Segundo relatos, ele estava desaparecido havia alguns dias quando foi encontrado caído em uma área de mata, apresentando ferimentos graves e sinais de sofrimento. Levado a uma clínica veterinária, a equipe constatou que não havia possibilidade de recuperação e realizou a eutanásia. A suspeita inicial é de que o animal tenha sido agredido com golpes, causando as lesões identificadas.
A Polícia Civil identificou quatro adolescentes como suspeitos de envolvimento na morte de Orelha. Dois deles estão em Florianópolis e foram alvos de mandados de busca e apreensão cumpridos nesta segunda-feira (26). Os outros dois estão nos Estados Unidos. Durante a operação, celulares e dispositivos eletrônicos foram recolhidos e encaminhados para perícia. O inquérito tramita sob sigilo por envolver menores de idade.
As investigações também apuram uma possível tentativa de afogamento de outro cachorro da região, ocorrida no mesmo dia. De acordo com a Polícia Civil, um vira-lata foi levado ao mar, mas conseguiu escapar.

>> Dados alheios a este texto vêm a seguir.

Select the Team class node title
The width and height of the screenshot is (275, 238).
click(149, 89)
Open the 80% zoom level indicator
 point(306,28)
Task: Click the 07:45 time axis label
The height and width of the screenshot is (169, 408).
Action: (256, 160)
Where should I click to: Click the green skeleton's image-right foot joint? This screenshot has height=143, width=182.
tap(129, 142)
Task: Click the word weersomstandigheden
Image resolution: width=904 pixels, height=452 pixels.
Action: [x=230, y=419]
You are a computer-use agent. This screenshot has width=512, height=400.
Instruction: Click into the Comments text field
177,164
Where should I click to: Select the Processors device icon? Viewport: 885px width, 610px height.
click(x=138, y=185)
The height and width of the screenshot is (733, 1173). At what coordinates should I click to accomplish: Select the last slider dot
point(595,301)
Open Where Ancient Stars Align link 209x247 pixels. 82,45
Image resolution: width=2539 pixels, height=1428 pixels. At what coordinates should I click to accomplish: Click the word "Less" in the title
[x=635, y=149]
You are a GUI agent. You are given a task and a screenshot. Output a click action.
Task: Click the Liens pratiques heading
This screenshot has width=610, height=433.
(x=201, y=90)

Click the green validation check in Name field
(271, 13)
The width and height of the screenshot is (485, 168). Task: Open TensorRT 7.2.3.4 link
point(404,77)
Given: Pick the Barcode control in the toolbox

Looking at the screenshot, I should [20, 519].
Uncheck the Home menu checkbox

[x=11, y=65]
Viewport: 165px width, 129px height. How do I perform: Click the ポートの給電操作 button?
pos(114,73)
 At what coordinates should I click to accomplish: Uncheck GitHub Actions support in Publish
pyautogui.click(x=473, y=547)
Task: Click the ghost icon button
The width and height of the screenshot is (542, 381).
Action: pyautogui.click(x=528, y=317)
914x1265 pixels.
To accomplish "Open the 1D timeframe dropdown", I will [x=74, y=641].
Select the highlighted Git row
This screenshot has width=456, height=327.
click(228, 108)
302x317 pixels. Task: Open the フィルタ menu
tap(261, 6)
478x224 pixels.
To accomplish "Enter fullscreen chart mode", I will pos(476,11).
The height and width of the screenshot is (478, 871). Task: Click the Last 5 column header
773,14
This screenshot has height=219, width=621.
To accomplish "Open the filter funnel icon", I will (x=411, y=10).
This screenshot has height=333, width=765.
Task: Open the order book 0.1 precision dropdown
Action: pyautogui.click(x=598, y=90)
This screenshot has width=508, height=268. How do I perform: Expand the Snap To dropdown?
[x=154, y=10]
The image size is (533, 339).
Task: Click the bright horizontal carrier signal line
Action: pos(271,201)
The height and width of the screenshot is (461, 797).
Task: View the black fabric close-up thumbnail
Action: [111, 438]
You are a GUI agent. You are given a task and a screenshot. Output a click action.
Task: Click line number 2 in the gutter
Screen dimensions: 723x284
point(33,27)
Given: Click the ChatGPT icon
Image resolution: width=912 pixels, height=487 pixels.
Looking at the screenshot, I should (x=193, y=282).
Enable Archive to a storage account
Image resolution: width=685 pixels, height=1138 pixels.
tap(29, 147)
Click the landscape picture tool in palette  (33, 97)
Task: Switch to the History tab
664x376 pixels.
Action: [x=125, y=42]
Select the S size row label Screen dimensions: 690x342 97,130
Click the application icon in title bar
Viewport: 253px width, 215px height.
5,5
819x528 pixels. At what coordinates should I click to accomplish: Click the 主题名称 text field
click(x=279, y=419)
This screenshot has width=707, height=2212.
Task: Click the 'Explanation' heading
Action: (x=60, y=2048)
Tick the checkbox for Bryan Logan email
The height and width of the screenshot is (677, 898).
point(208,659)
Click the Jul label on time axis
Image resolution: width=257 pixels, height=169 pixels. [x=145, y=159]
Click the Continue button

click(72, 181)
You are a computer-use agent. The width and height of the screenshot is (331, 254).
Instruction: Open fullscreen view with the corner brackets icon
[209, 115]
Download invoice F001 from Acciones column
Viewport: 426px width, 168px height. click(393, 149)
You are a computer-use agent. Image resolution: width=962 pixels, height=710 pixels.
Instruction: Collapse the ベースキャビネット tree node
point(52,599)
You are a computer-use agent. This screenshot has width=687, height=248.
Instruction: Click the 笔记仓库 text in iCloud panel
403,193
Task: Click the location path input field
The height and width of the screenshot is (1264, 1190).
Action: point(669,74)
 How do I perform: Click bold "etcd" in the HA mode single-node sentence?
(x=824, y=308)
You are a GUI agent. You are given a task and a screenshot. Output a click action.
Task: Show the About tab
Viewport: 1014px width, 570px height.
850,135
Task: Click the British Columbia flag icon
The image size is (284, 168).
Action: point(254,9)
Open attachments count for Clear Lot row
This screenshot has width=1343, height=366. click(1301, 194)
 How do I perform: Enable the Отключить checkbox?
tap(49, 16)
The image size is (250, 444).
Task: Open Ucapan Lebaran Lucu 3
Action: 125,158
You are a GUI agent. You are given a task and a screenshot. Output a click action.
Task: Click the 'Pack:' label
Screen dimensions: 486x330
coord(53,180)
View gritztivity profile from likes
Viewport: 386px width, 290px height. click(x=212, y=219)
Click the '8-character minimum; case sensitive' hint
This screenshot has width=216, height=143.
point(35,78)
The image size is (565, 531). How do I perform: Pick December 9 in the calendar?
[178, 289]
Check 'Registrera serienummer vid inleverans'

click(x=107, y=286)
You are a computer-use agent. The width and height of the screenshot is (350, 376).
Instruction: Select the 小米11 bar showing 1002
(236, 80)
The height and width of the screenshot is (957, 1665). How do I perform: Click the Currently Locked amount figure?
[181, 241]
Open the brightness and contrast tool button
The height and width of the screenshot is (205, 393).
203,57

O delegado-geral da Polícia Civil de Santa Catarina, Ulisses Gabriel, afirmou que acompanha o caso de perto e destacou que a apuração busca esclarecer todas as circunstâncias das agressões. Segundo ele, há indícios de participação de adultos em tentativas de interferir na investigação, o que pode resultar em pedidos de prisão preventiva.
“A justiça será feita, independentemente de quem sejam os autores desta triste e lamentável ação criminosa contra os animais”, afirmou o delegado.
Mobilização e andamento do inquérito
O governador Jorginho Mello (PL) determinou prioridade à investigação. O caso é conduzido pela Delegacia de Proteção Animal, com apoio do Departamento de Investigação Criminal, e acompanhado pelo Ministério Público.
A Polícia Civil segue colhendo depoimentos, analisando imagens de câmeras de segurança e aguardando os laudos periciais. Testemunhas podem procurar a delegacia para colaborar com o inquérito.
A morte de Orelha provocou protestos de moradores e ativistas na Praia Brava, com manifestações no local onde o animal vivia, pedindo responsabilização dos envolvidos. O caso também chegou à Assembleia Legislativa de Santa Catarina. O deputado estadual Mário Motta defendeu a criação de uma estátua em homenagem a Orelha e criar um abaixo-assinado para preservar sua memória e reforçar o debate sobre violência contra animais.